Pesta demokrasi 5 (lima) tahunan sekali ini tentu bukan saja dapat menentukan arah dan masa depan bangsa 5 tahun ke depan, melainkan hal ini dapat menentukan masa depan bangsa dalam kurun waktu yang jauh lebih lama, mengingat adanya kebijakan-kebijakan strategis yang akan diambil oleh pemerintahan yang akan datang di dalam kurun waktu 5 tahun ke depan ini.
Pertanyaan yang seringkali muncul untuk kita sebagai orang percaya dan anggota gereja adalah “Bolehkah kita sebagai anggota gereja ikut berpolitik?”.

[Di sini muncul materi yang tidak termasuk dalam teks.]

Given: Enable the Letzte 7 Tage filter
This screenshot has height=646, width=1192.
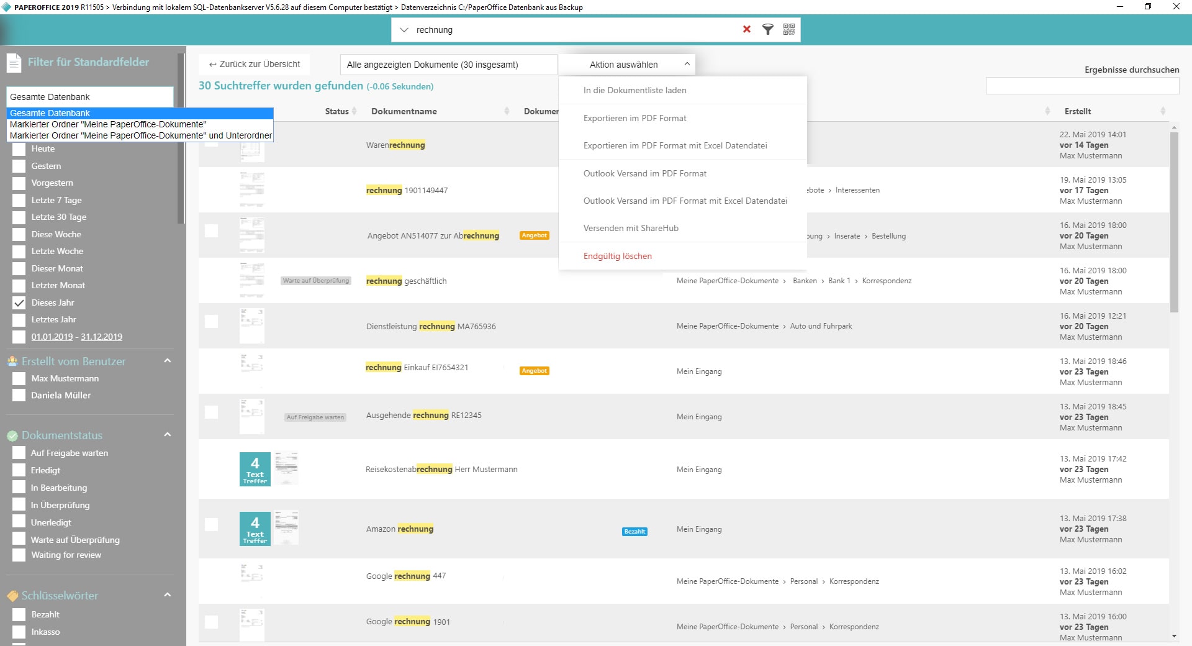Looking at the screenshot, I should pos(19,201).

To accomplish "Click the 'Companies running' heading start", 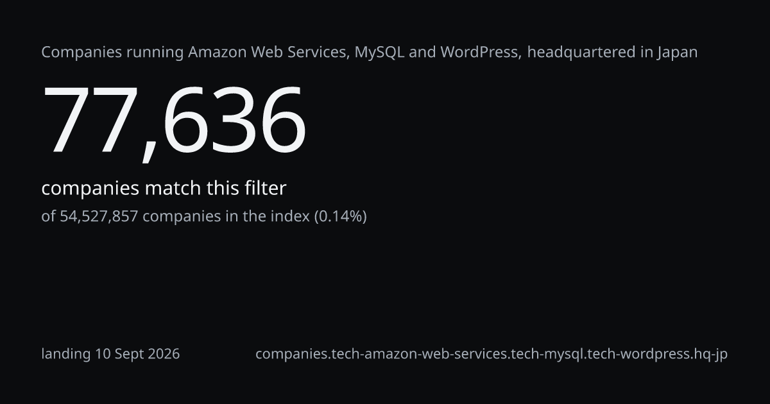I will (x=113, y=53).

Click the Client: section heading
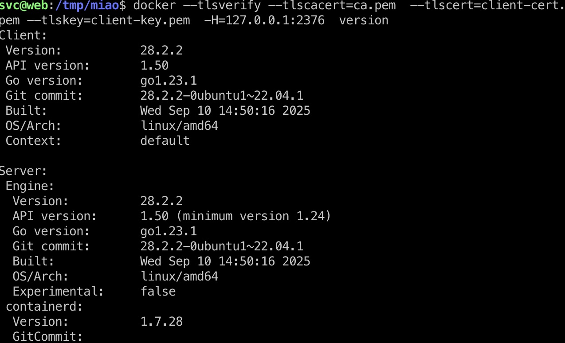coord(24,36)
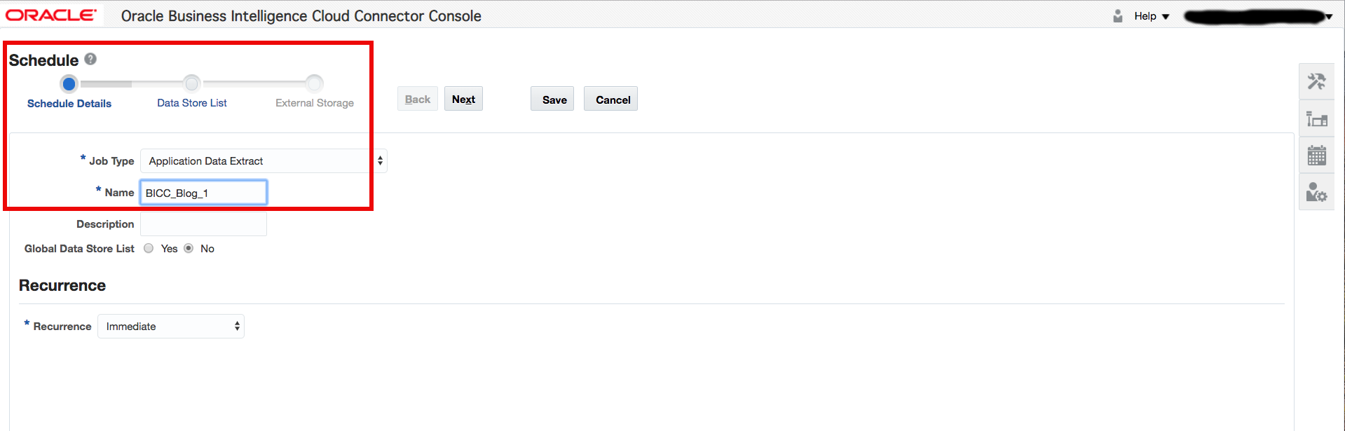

Dalam hal ini, yang dimaksudkan adalah ikut berpartisipasi dalam politik kebangsaan, mengingat Pemilihan Umum adalah agenda politik. Untuk menjawab pertanyaan ini, mari kita sama-sama melihat definisi dari masing-masing terminologi. Kata “gereja” di dalam Alkitab Terjemahan Baru 2 pertama kali muncul di Injil Matius 16:18 yang isinya adalah perkataan Tuhan Yesus kepada Rasul Petrus bahwa Ia “akan mendirikan gereja-Ku dan alam maut tidak akan menguasainya”. Kata “gereja” di dalam bahasa Yunani dipakai kata ekklesia. Kata ini berasal dari 2 kata, yaitu ek (yang berarti “keluar”) dan kaleō (yang berarti “dipanggil”). Jadi, “gereja” dapat didefinisikan sebagai “persekutuan orang-orang yang dipanggil keluar”. Westminster Dictionary of Theology mendefinisikan gereja sebagai “komunitas yang mengakui iman di dalam Yesus Kristus”. Gereja adalah institusi rohani yang langsung didirikan oleh Kristus di atas pengakuan akan kebenaran bahwa Yesus Kristus adalah Tuhan dan Juruselamat.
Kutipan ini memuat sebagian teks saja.